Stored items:

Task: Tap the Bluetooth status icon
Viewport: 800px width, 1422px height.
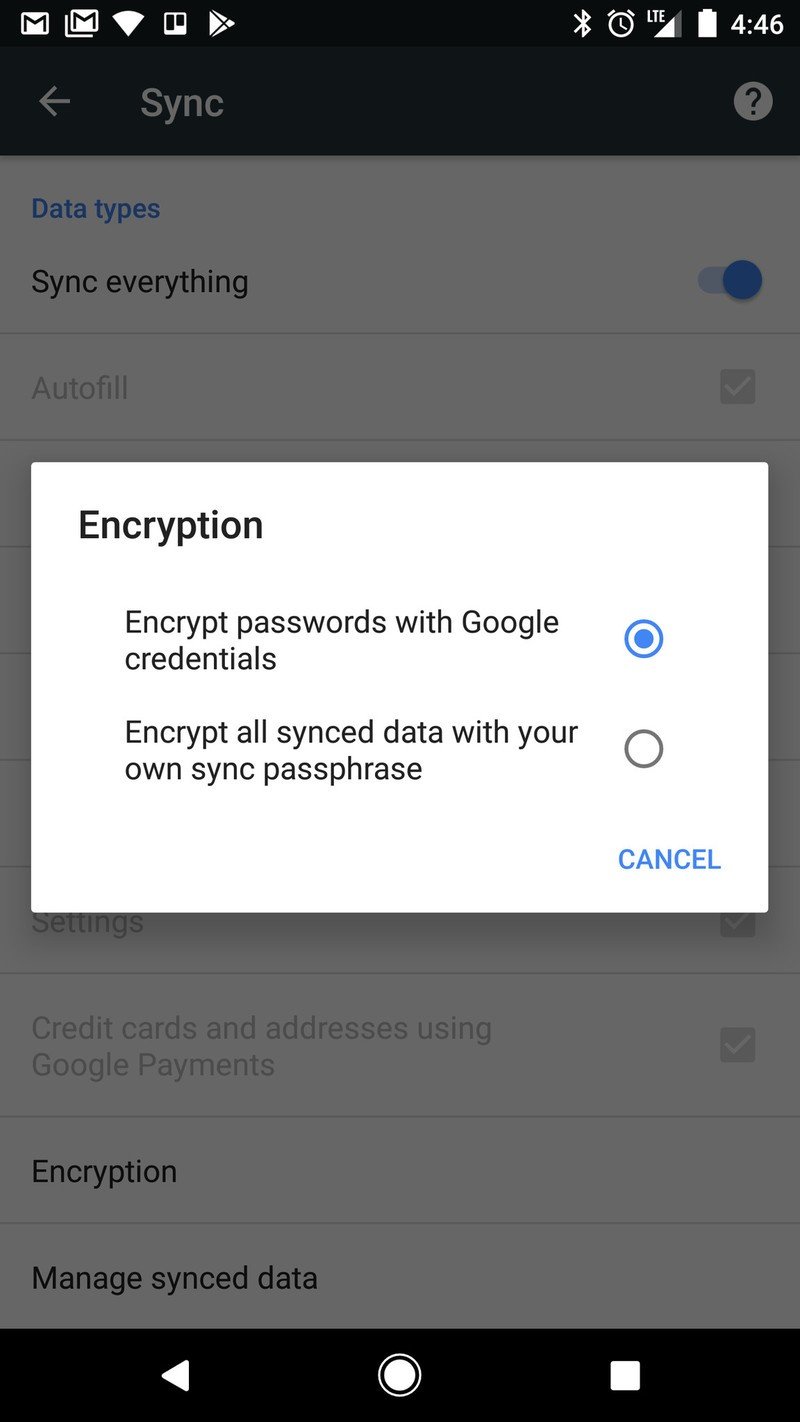Action: [x=582, y=23]
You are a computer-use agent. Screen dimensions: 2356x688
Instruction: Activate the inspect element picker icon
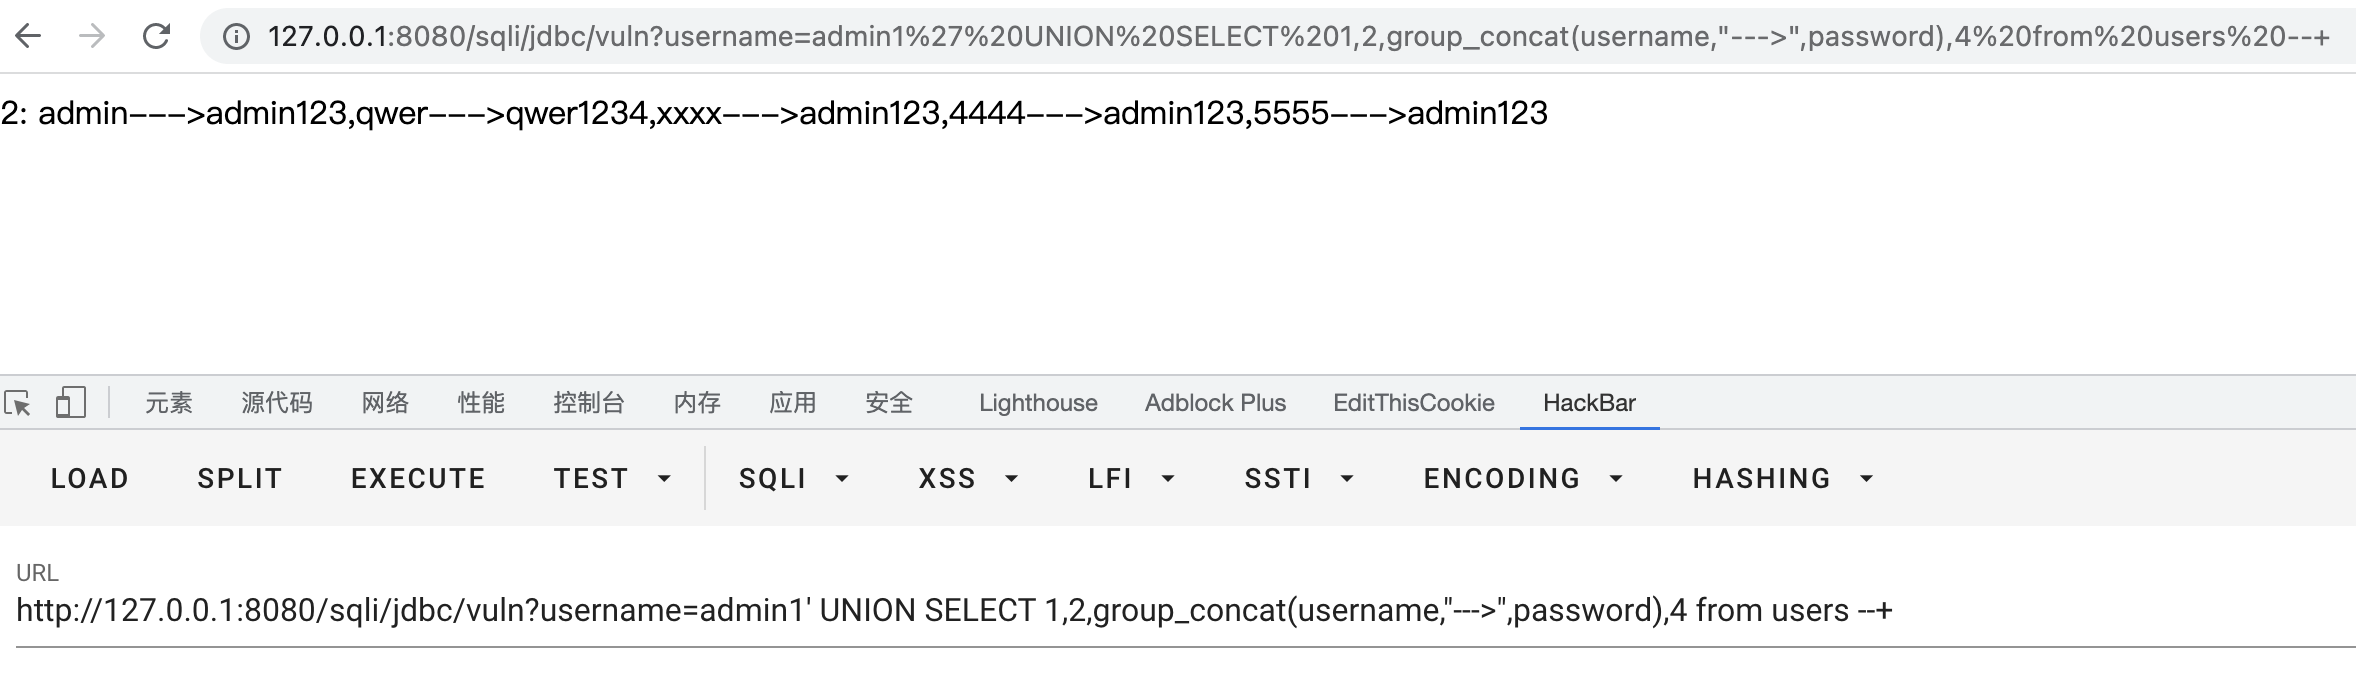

**Directions for this task:** Retype every entry above exactly, leaving out the pictures.

**Task response:**
Task: Tap the Bluetooth status icon
Viewport: 800px width, 1422px height.
Action: [x=582, y=23]
You are a computer-use agent. Screen dimensions: 2356x688
Instruction: Activate the inspect element picker icon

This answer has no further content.